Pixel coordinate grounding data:
# # # # #

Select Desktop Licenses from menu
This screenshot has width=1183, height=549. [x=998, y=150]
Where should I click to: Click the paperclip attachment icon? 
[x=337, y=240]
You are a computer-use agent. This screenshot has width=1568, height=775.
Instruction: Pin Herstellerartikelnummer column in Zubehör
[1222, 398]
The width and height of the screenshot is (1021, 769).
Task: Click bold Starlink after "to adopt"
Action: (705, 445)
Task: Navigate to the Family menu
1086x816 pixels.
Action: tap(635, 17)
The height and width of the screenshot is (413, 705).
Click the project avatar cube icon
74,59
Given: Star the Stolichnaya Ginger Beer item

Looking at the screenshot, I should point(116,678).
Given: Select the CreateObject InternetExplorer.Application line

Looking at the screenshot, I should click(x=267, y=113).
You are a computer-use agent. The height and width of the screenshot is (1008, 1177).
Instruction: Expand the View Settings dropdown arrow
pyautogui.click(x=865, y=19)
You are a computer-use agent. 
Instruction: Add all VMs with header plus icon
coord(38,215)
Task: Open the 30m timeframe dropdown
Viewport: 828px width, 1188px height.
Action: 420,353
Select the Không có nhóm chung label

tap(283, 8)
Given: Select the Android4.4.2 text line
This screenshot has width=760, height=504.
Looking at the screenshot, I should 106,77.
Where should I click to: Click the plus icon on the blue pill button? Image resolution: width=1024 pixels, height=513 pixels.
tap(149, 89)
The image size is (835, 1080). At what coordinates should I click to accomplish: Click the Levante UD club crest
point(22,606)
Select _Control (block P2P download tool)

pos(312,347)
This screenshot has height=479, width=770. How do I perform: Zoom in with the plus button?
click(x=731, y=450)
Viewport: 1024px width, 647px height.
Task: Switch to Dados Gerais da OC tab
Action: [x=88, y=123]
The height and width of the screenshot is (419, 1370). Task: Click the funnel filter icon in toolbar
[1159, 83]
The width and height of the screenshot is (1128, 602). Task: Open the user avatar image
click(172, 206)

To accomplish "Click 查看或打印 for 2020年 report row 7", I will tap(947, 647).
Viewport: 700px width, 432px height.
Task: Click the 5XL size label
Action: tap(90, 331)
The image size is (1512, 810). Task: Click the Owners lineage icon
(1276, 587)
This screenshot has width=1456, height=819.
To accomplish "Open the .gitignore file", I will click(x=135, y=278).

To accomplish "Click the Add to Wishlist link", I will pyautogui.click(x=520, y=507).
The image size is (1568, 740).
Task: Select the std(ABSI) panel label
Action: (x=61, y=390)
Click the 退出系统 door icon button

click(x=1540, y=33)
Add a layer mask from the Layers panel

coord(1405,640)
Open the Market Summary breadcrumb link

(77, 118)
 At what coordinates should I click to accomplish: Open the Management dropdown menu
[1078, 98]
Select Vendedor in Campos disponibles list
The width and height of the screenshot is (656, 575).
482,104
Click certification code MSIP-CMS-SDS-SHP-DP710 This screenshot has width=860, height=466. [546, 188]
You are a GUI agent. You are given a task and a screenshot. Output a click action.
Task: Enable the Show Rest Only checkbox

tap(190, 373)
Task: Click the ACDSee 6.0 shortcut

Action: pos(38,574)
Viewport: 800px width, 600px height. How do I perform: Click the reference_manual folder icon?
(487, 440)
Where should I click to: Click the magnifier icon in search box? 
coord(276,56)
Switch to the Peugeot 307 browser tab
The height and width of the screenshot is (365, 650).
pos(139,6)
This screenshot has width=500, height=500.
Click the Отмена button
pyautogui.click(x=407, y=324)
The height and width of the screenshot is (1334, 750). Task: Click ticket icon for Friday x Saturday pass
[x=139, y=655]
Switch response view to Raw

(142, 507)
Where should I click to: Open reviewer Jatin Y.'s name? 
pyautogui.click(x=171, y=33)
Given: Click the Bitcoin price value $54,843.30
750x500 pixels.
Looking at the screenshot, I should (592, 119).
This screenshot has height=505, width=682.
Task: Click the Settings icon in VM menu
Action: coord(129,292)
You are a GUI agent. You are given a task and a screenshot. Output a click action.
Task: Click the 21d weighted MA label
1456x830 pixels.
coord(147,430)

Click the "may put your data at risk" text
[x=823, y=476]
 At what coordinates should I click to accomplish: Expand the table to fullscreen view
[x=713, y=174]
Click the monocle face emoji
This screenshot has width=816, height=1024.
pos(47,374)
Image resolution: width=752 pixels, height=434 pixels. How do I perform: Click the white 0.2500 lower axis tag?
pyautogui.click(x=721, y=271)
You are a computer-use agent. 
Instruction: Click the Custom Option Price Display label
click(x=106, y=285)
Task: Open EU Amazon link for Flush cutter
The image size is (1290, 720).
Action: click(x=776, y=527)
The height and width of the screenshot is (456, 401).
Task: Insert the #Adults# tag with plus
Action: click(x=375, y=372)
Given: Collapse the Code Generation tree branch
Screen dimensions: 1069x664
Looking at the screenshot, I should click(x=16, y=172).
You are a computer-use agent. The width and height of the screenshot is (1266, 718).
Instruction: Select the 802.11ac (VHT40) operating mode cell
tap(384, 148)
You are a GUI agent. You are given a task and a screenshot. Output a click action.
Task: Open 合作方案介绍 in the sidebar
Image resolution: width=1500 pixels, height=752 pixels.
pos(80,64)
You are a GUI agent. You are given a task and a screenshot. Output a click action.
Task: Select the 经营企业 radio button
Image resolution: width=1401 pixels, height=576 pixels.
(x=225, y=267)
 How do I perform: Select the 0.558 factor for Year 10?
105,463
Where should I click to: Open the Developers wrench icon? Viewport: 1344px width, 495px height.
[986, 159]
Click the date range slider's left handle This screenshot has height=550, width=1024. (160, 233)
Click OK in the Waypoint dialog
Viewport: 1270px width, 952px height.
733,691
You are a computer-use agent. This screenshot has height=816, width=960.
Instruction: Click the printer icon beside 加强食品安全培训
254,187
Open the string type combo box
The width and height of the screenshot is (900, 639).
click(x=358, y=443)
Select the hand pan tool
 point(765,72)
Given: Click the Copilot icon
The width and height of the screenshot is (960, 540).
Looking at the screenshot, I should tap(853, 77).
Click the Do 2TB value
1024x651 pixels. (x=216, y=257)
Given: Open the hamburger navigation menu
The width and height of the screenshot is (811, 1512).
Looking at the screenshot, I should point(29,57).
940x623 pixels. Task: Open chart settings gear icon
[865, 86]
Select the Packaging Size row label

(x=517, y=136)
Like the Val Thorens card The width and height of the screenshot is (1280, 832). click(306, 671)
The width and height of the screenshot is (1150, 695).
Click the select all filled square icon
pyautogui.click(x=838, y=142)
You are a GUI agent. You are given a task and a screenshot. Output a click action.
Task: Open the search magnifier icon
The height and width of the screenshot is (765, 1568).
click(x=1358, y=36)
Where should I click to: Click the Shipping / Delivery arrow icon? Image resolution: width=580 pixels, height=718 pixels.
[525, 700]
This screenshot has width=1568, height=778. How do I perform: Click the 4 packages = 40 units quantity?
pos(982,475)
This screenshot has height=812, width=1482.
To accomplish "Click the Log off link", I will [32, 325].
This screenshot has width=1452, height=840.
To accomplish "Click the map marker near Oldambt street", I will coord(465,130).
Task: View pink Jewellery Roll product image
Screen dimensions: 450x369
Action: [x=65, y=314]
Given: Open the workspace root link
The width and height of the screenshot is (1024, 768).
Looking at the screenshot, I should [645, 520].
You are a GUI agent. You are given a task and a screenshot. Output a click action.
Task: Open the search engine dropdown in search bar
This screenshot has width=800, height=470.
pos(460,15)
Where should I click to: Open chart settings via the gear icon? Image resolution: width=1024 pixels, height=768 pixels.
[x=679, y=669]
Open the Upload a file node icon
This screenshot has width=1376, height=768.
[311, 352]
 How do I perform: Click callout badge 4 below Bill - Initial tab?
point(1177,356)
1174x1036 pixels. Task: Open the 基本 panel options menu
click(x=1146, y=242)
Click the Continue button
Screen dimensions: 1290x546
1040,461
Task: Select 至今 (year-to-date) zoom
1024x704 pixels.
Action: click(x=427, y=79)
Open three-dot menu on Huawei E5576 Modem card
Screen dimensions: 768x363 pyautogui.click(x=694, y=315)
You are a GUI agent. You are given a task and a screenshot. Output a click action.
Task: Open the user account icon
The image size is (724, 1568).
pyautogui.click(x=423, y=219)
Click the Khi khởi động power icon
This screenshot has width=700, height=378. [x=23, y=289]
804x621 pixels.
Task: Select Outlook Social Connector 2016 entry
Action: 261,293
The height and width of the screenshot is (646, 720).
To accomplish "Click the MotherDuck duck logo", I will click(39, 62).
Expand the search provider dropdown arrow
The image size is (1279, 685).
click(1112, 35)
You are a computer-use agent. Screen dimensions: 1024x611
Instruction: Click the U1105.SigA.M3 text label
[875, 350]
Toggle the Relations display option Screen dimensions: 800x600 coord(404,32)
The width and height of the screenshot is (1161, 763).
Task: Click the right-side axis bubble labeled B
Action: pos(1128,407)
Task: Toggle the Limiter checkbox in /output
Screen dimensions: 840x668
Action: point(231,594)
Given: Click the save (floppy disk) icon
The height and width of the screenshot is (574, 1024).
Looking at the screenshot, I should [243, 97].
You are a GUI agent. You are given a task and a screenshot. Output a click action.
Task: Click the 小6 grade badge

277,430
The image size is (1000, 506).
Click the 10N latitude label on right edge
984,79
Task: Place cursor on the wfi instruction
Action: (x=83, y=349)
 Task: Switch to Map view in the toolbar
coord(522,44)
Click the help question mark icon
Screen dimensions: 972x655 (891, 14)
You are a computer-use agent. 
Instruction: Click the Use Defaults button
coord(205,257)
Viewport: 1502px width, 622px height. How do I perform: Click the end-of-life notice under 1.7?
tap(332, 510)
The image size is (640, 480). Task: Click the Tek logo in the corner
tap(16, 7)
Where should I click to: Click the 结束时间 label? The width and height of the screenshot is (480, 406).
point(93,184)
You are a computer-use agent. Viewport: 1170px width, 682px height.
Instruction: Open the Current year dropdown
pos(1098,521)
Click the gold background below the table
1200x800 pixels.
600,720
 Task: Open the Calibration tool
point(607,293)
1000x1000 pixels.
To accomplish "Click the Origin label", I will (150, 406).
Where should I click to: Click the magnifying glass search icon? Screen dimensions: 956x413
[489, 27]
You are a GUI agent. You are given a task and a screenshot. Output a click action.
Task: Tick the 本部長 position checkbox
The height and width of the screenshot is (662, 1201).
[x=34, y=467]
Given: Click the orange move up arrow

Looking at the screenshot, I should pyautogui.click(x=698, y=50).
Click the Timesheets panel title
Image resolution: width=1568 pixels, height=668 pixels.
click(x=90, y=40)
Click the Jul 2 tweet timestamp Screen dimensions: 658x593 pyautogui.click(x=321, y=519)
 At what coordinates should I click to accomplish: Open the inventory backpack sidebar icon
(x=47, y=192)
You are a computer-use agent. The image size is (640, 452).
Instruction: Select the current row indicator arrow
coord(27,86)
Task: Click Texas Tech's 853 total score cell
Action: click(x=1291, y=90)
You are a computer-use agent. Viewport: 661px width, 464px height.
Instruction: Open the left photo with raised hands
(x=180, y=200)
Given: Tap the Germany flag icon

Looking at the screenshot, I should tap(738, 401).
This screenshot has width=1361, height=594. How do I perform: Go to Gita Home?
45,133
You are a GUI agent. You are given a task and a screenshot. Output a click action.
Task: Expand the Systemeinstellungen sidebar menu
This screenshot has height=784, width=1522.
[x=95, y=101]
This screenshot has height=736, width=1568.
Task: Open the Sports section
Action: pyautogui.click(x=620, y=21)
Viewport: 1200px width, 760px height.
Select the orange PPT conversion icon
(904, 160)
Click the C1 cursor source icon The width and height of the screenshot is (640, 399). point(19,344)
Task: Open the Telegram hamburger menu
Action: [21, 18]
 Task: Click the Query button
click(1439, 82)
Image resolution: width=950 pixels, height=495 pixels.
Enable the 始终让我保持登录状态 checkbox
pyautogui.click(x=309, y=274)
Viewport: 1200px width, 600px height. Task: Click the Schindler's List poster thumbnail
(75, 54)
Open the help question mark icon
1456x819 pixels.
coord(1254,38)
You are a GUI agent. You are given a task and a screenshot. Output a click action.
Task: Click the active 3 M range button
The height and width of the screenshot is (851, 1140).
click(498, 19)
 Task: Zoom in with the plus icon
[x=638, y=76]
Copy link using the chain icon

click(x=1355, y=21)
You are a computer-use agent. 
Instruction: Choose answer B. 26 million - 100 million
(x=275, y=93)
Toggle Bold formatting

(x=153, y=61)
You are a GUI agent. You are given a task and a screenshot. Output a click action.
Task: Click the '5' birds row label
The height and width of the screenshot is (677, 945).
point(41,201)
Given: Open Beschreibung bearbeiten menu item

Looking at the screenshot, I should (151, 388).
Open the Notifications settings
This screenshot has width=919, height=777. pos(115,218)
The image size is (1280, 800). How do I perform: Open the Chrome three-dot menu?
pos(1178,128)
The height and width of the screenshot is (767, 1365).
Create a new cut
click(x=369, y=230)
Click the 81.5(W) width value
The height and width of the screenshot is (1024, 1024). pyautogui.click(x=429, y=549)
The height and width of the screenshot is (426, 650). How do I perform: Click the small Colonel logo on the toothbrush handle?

# # # # #

Would you copy every line of the entries that includes the word "file"?

To accomplish "Open the .gitignore file", I will click(x=135, y=278).
Open the Upload a file node icon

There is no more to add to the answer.